Trotz aller Sorgen sei es am Ende ein gutes Jahr gewesen. "Das ist vor allem Ihr Verdienst. Deutschland ist so erfolgreich, weil Sie alle Tag für Tag Ihre Arbeit machen", lobte sie. Die Rolle der Mutmacherin mag die Kanzlerin, auch ein bisschen menscheln lässt sie es gern. 2009 blickte sie auf die Wiedervereinigung zurück: Ohne den Mauerfall hätten sie und ihr Mann den Silvesterabend 1989 niemals gemeinsam in Hamburg mit den westdeutschen Verwandten verbringen können. "Ohne den Mauerfall wäre mein Leben völlig anders verlaufen." Es sind unverbindliche Worte, bis ins letzte Detail durchkalkuliert.
Von Verschleiß keine Spur
Ein gutes Gefühl geben, Optimismus verbreiten - das ist der Sinn der Ansprache und Merkel hat durchaus Grund dazu. Dem Land geht es bestens. Seit Merkels Amtsantritt sank die Arbeitslosenquote von 11,7 auf 6,7 Prozent. Trotz der wirtschaftlichen Krise erzielt die Republik ein ordentliches Wirtschaftswachstum. In Merkels Anwesenheit wurde die Nationalmannschaft im Sommer Fußball-Weltmeister. Und das Beste ist: Auch im neunten Jahr ihrer Kanzlerschaft führt sie die Beliebheitslisten an. Von Verschleiß ist keine Spur.
So politikverdrossen viele Menschen auch sind, so sehr sie den Weg an die Wahlurnen zunehmend meiden: Die Deutschen lieben ihre Kanzlerin. So wie sie ist. Ohne Schnörkel, ohne Schnickschnack, zu 100 Prozent berechenbar, das ist ihr bescheidener Zauber. Dünger auf die Kreativitätsmühlen ist das nicht gerade. Merkel hat keinerlei Grund, an ihren Reden etwas zu ändern, die Bürger wollen Verlässlichkeit. Bloß keine Experimente!

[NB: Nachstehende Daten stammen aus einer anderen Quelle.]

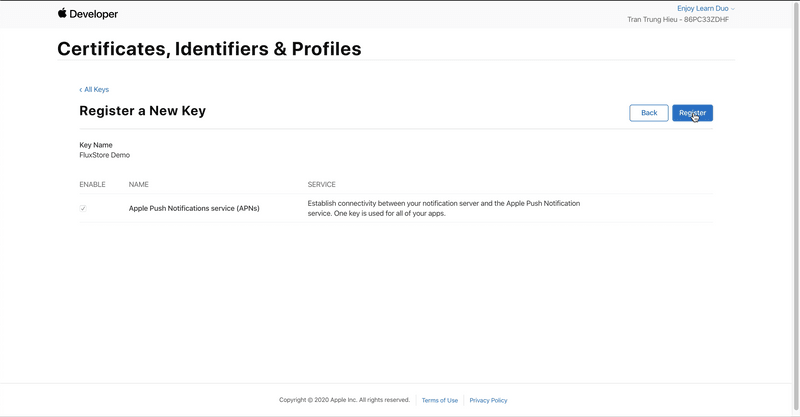Go back via the All Keys link
This screenshot has width=800, height=417.
click(94, 89)
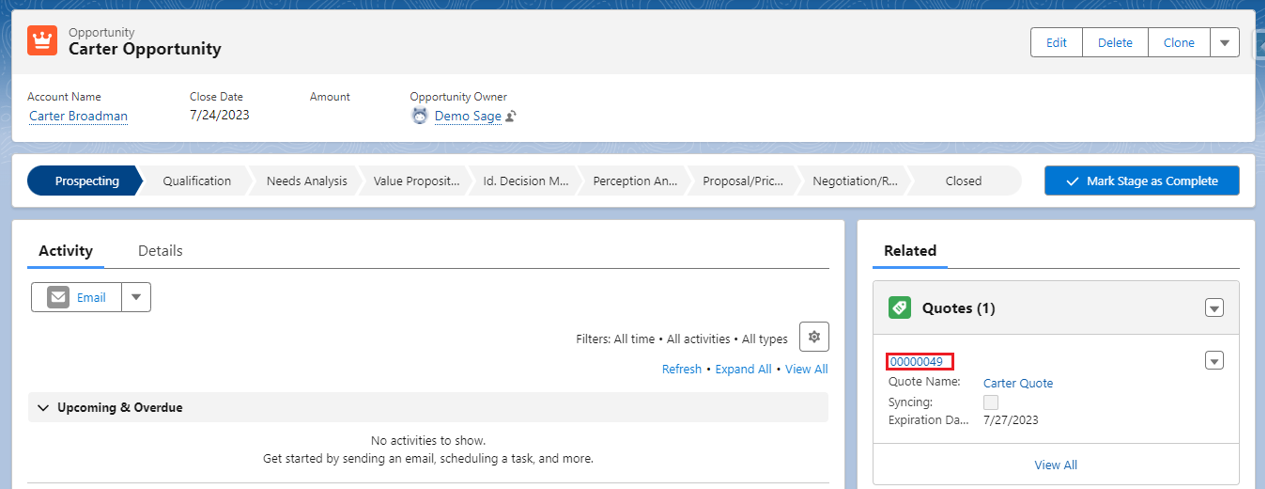Open the Quotes section actions dropdown
Screen dimensions: 1265x489
(1214, 308)
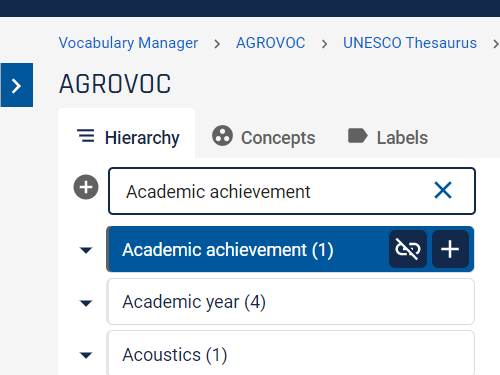Select the Acoustics (1) concept
This screenshot has height=375, width=500.
pos(291,353)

Und falls doch etwas schieflaufen sollte? Und wenn schon! Wenn versehentlich eine alte Merkel-Rede ausgestrahlt wird, würde das wahrscheinlich kaum jemand merken. Die Sätze sind großteils austauschbar und universell gültig. Auf allzu viel Variation hat die Kanzlerin nie gesetzt. Das gilt auch für die Farben ihrer Jacketts. 2013 und 2011 trug sie Gold. Wenn der Blazer rot ist, könnte die Rede auch von 2005 oder 2009 sein. Wir werden es sehen.